Per quanto poi riguarda il diritto interno (e nella specie l'articolo 13 del regio decreto legge 636/1939 e l'articolo 9, II e III comma della legge 898/1970), la Corte costituzionale (sentenza 461/2000) ha già avuto modo di affermare che anche nelle ipotesi in cui la convivenza abbia acquistato i caratteri di stabilità e certezza propri del vincolo coniugale, tale circostanza non è di per sé idonea a superare il dato letterale della mancata inclusione del convivente more uxorio tra i soggetti beneficiari del trattamento pensionistico in questione. Infatti la pensione di reversibilità costituisce la diretta derivazione di un precedente rapporto giuridico che nel caso della convivenza more uxorio manca, con ciò rendendo le due situazioni diverse e non equiparabili, sotto questo specifico profilo.

Il riconoscimento, sotto vari aspetti, della rilevanza delle situazioni di fatto (si pensi ad esempio anche alle forme di tutela nel rapporto di lavoro), sia pure in presenza di indici di stabilità apprezzabili, non implica dunque di per sé l'automatico riconoscimento al convivente del trattamento pensionistico di reversibilità, che, come si è detto, non è considerato all'interno dei diritti inviolabili dell'uomo cui fa riferimento anche l'articolo 2 della Costituzione.

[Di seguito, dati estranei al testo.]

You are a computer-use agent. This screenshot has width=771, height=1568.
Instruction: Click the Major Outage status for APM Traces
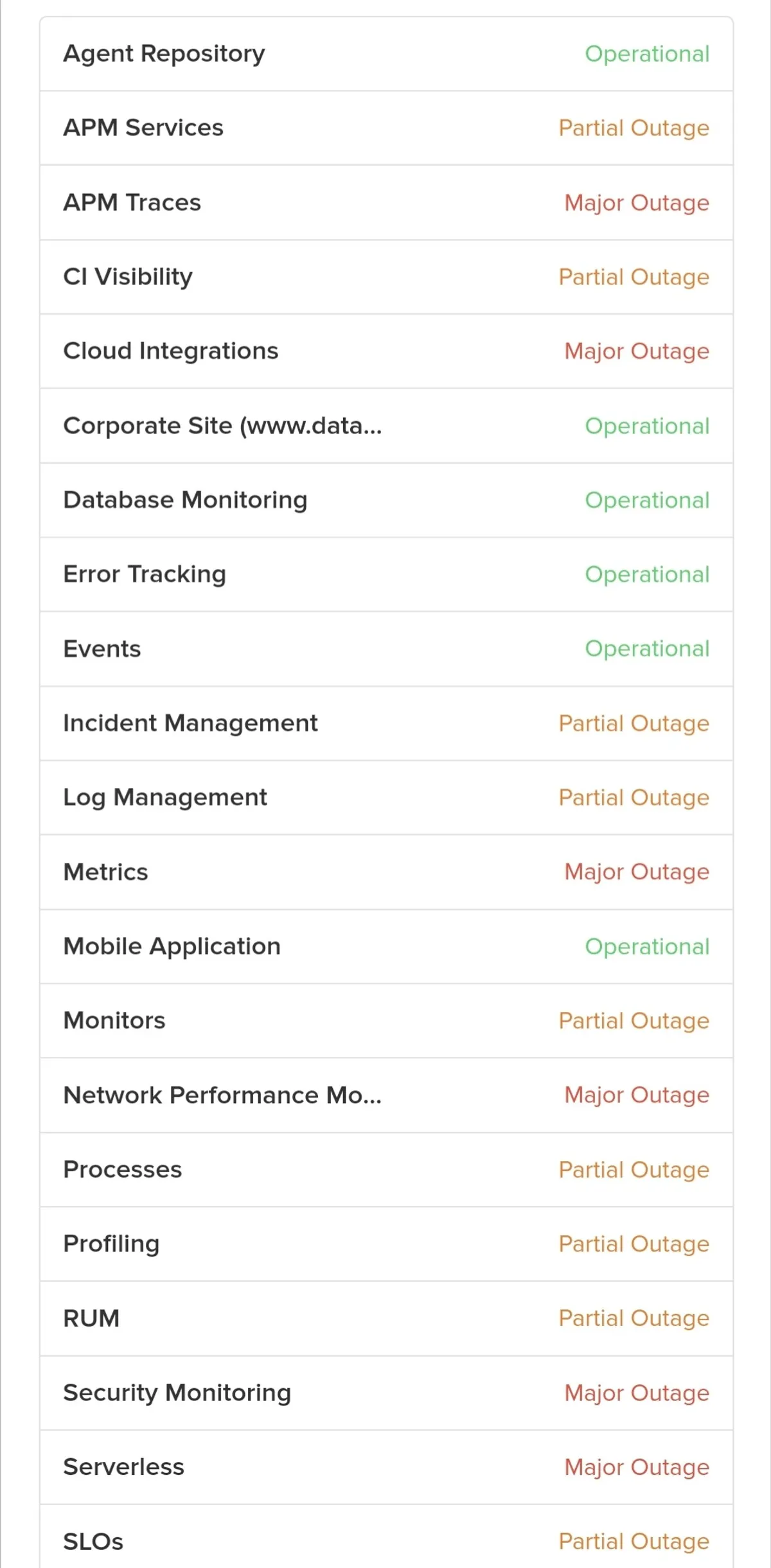(636, 203)
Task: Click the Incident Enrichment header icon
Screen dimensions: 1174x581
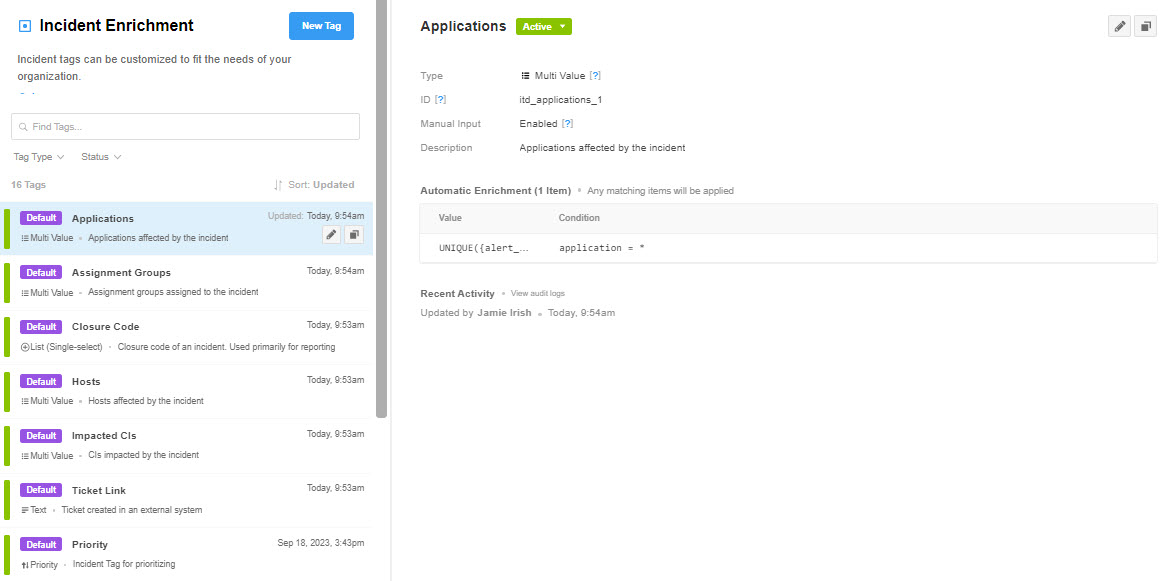Action: click(x=25, y=26)
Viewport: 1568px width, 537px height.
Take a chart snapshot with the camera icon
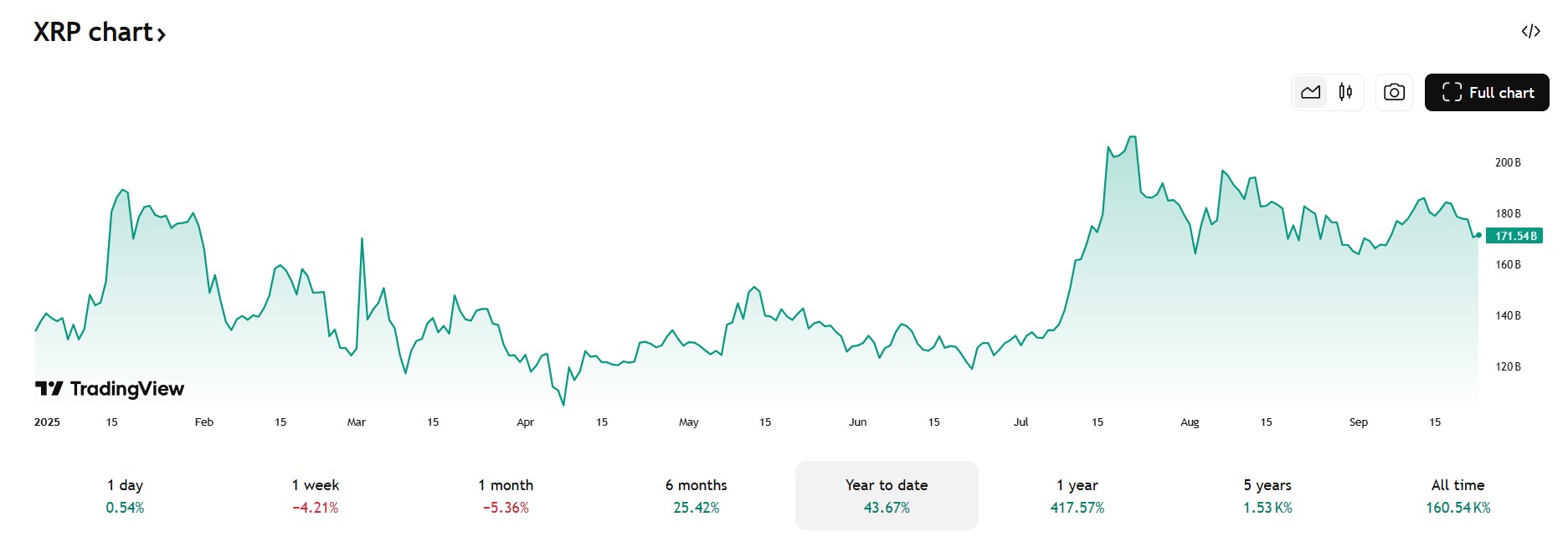coord(1394,92)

Su tutto non ha rilievo neppure l'entrata in vigore della legge 76/2016 (in materia di unioni civili), posto che neanche tale normativa (peraltro inapplicabile ratione temporis al caso specifico) prevede in modo espresso in favore del convivente more uxorio la pensione di reversibilità; e ciò appare assai significativo, a fronte della previsione di un'ampia gamma di trattamenti comunque riconosciuti allo stesso convivente (si veda l’articolo 1, comma 20).